I. INTRODUCTION AND BACKGROUND

This is the second time the Court has been asked to rule on the propriety of hearing this dispute. In both instances, plaintiff Travelers Casualty and Surety Company of America ("Travelers" or "Plaintiff") sought federal venue to litigate its contractual disputes with the Defendants.

See Henry County School District v. Action Development, Inc. and Travelers Casualty and Surety Company of America, No. 1:07-cv-1490-WSD (N.D. Ga. 2007).

The dispute in this case involves construction of the Timber Ridge Elementary School (the "Project") in McDonough, Henry County, Georgia. In May 2003, the Henry County Board of Education (the "School Board") and Action Development, Inc. ("Action"), a Georgia corporation, signed a construction contract (the "Construction Contract") for Action to construct a new elementary school at the price of $8,774,000. As required by law and the Construction Contract, Action, as principal, and Travelers, as surety, executed and provided to the School District a Performance Bond and a Payment Bond. The bonds named the School Board as obligee and limited Traveler's secondary obligation as surety to the penal sum of $8,774,000.00. The Performance Bond expressly provides for joint and several liability of Action and Travelers and expressly incorporates the Construction Contract by reference. Welch Aff., Exh. 2 at 1.

In December 2004, the School Board became dissatisfied with Action's progress. The School Board terminated Action for default and demanded that Travelers perform under the Performance Bond. Travelers investigated the School Board's claim and sought bids from other general contractors to complete the Project. Travelers also sought repeatedly to enter into a Takeover Agreement with the School Board, which would have defined the obligations owed by Travelers as surety. The School Board refused to enter into a Takeover Agreement.

Travelers eventually selected another contractor to continue completion of the Construction Contract. By that time, the School Board had already distributed over $4,000,000 in contract funds to Action. The new contractor, J.R. Bowman Construction Company, began work on the school in March 2005, only to discover that Action's previous work was defective, delaying progress on construction. Because the School Board was displeased with the lack of progress being made, it began negotiating with Travelers to have it relinquish control of the Project and to permit the School Board to complete construction of the school.

On April 3, 2006, the School Board and Travelers executed a Partial Settlement Agreement (the "PSA") in which Travelers agreed to pay $5.3 million to the School Board to resolve their disputes. Compl., Exh. A. In exchange, the School Board agreed to complete the Project using Travelers' settlement payment, unexpended contract funds that remained in the Board's possession, and other funds. The parties agreed that the $5.3 million payment would be credited against the penal sum of the Performance Bond, leaving a maximum amount recoverable by the School District under the Performance Bond of $3,474,000.00. The parties also agreed that Travelers retained the right to argue that other payments it made should be credited against the remaining $3,474,000 amount and that the School Board retained the right to dispute the propriety of those claimed credits. The PSA anticipates that the Performance Bond would remain in place until satisfaction of all obligations between the School Board and Travelers. The PSA provides:

Upon final completion of the Project and discharge by the Surety of all of its obligations to the Board under the Performance Bond and this Agreement, the Board shall execute and deliver to the Surety, a full and final release in favor of the Surety pertaining to any and all matters arising out of, or in connection with, the Performance Bond.
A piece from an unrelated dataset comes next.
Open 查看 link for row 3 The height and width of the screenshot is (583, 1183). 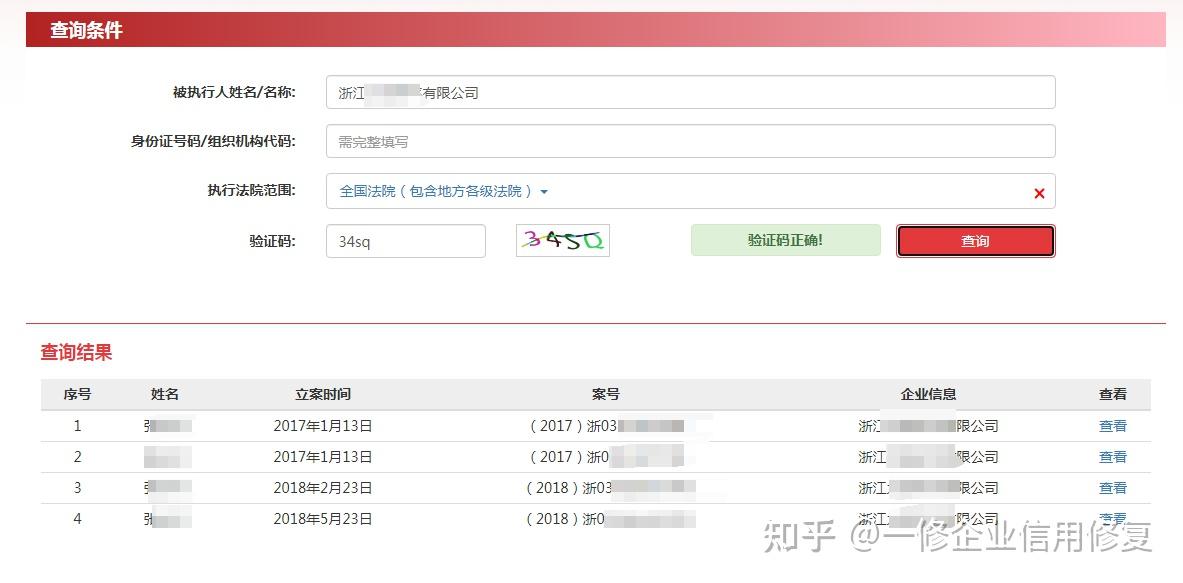click(1112, 488)
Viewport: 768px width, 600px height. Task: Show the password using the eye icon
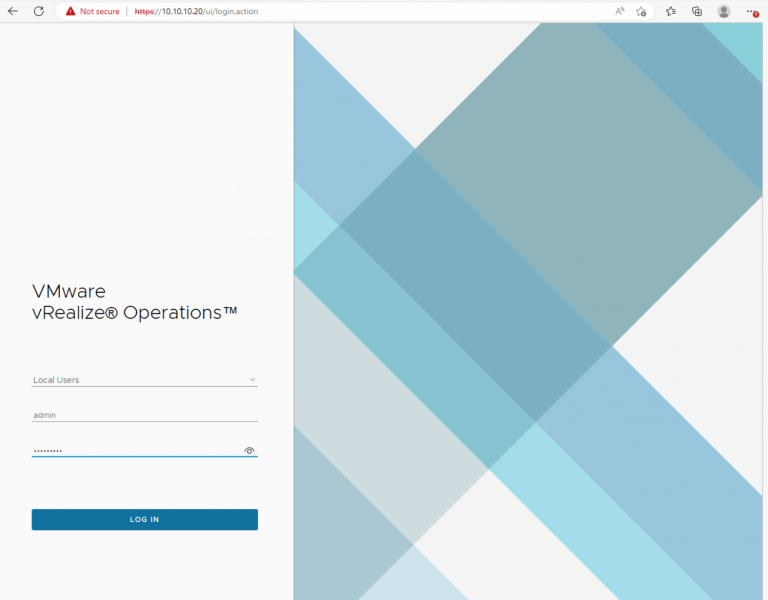[249, 451]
Compl., Ex. A., ¶ 14. The PSA further states that: "This Agreement, together with the Performance Bond, embodies the entire agreement and understanding of the parties hereto with respect to the subject matter contained herein." Id. ¶ 20 (emphasis added).

On March 30, 2007, Travelers provided the Board with a list of payments it claimed should be credited against the remaining penal sum of the Performance Bond. The Board rejected Travelers' accounting as insufficient and requested further documentation. In May 2007, the parties met to discuss their disagreement over the accounting. At the meeting, Travelers provided a summary of its alleged Performance Bond payments, claiming it had spent $9,284,866.90 on the Project, an amount over $500,000 in excess of the total penal sum of the Performance Bond. Compl. ¶ 22. Travelers claimed it had fulfilled all its obligations under the Performance Bond and the PSA. The Board contended that Travelers was not entitled to a credit against the Performance Bond for all the sums Travelers claimed. Id. at ¶¶ 21-23.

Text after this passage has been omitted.